◆ **EXTRAHIERTER TEXT**:
····················

Christmas Island

 

 

Kurz vor der Landung taucht eine dicht bewaldete Insel im grauen Nieselregen auf. Christmas Island liegt verregnet und silber-grün glänzend vor mir im ebenfalls silbern glänzenden Indischen Ozean, über dem an diesem Tag eine graue Dunstschicht liegt. In der Unterkunft angekommen stelzen dann auch schon die ersten berühmten Bewohner von Christmas Island im Sprühregen über die Straße und über den Rasen vor dem Haus, die roten Landkrabben. Ich beobachte die roten Kobolde wie sie Gras und Grünzeug in sich hineinmampfen und dabei ein eigenartiges knackendes und knisterndes Geräusch erzeugen (als würden sie auf etwas Hartes beißen und nicht auf weiches, grünes Gras). Dieses Jahr hatte sich wegen der geänderten Wetterbedingung ihre Wanderung zeitlich etwas verschoben („the little bastards got confused this year“, hatte mir mein australischer Sitznachbar im Flugzeug erklärt), sodass auch ich die Wanderung bei meinem Aufenthalt noch miterleben konnte. Die kleinen, roten Tierchen sind so entzückend, dass ich mich am nächsten Tag fast nicht zur bereits vereinbarten Tauchausfahrt losreißen kann.

 

Ein großer Schritt vorwärts vom Boot ins Blau und mir verschlägt es die Sprache, mein Herz setzt einige Schläge aus, die Sichtweiten müssen an die 40-50 Meter betragen, ich habe so etwas noch nicht gesehen. Wir tauchen in eine Grotte, die Sicht ist grandios, das Wasser leuchtend blau und klar wie ein Gebirgsbach. Leider offenbaren die großen Sichtweiten auch Trauriges: Zum Teil flächendeckend abgestorbene Steinkorallen – ein Leichenschauhaus, schießt es mir durch den Kopf.

 

Es ist ein kräftezehrendes Auf und Ab der Gefühle: Am nächsten Tag betauchen wir Perpendicular Wall, eine Wand mit herrlichen Fächern bewachsen, die senkrecht bis ins Unendliche abfällt. Langnasenbüschelbarsche liegen bequem in ihren rosaroten Fächern über der blauen Tiefe, die keinen Boden zu haben scheint. Ich höre ein aufgeregtes Klopfen und drehe mich um. Ein Walhai, ein wirklich gewaltiges Exemplar schwimmt von hinten gemächlich in Armeslänge von mir entfernt im königsblauen Wasser in 30 Metern Tiefe an mir vorbei. Gleich darauf ein weiteres Exemplar 10 Meter unter mir, während ein kleinerer über meinen Kopf hinweg zieht. Und auch noch ein vierter gepunkteter Riese schwebt im glasklaren Wasser die grandiose, lilafarben bewachsene Wand entlang. Weißspitzenriffhaie drehen ihre Runden, ein Napoleon tritt die Flucht an und ein Schwarm Fledermausfische mit ca. 100 Stück beobachtet die vorbeiziehenden Taucher. Am Abend male ich Sternchen in mein Logbuch.

····················

◆ **DATENLISTE**:
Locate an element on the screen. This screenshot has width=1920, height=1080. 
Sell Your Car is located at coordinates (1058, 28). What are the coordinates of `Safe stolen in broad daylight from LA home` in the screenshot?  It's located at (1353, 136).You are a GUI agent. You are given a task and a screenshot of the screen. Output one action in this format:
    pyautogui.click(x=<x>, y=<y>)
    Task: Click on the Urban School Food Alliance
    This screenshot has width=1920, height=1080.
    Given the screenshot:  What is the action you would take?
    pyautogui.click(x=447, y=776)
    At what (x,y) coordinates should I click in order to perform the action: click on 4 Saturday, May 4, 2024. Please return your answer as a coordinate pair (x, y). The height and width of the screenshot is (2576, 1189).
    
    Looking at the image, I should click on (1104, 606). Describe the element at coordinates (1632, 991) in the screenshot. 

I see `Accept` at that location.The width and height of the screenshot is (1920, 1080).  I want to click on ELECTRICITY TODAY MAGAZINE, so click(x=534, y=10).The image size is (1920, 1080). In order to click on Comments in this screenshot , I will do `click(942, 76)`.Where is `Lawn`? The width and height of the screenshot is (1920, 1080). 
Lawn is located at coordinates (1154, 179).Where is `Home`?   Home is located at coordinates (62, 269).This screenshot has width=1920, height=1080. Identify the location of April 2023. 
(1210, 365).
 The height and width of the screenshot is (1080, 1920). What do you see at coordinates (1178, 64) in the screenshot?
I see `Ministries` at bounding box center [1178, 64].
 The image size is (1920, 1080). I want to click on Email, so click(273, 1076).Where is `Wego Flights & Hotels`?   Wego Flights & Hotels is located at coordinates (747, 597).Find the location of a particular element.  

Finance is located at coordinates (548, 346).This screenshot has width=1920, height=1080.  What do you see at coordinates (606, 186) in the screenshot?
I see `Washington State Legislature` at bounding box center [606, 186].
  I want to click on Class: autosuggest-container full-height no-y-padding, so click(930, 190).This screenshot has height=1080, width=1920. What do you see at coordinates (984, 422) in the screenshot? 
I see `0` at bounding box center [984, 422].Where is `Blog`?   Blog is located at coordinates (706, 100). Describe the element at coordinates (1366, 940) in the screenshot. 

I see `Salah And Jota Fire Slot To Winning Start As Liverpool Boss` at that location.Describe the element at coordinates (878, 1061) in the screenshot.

····················

◆ **AUFGABEN**:
1) In welcher Tiefe schwimmt im Reisebericht über Christmas Island der erste Walhai vorbei?
2) Schreibe den Reisebericht über Christmas Island im selben Ton nach seinem letzten Satz weiter.
Die Liste wird hier nicht gebraucht.

◆ **ERWARTETE ANTWORTEN**:
1) In 30 Metern Tiefe.

2)
 

Haibegegnungen bleiben auch bei den nächsten Tauchgängen auf der Tagesordnung: Weißspitzenriffhaie, Schwarzspitzenriffhaie, graue Riffhaie, Seidenhaie und zwei Hammerhaie. Leider bleiben auch die weitläufig gebleichten Korallenfelder auf der Tagesordnung. Ich schwanke täglich zwischen Euphorie und Frust. Ein Mobula heitert mich ein wenig auf bis ich wieder den Blick den toten Abhang hinunter gleiten lasse. Auf den großen, grauen Platten ehemaliger Tischkorallen sprießen aber Gott sei Dank schon wieder die Nachkommen von Steinkorallen.

 

Wir betauchen Thundercliff Cave und eine zweite Höhle, deren Name mir nicht erinnerlich ist, wobei jene zweite Höhle eine luftgefüllte Kammer aufweist, in der man auftauchen kann und in der unzählige elegante weiße und beigefarbene Stalaktiten von der Decke tropfen. Kaltes Süßwasser vermischt sich in der Höhle mit wohlig warmen Meerwasser und macht einen frösteln.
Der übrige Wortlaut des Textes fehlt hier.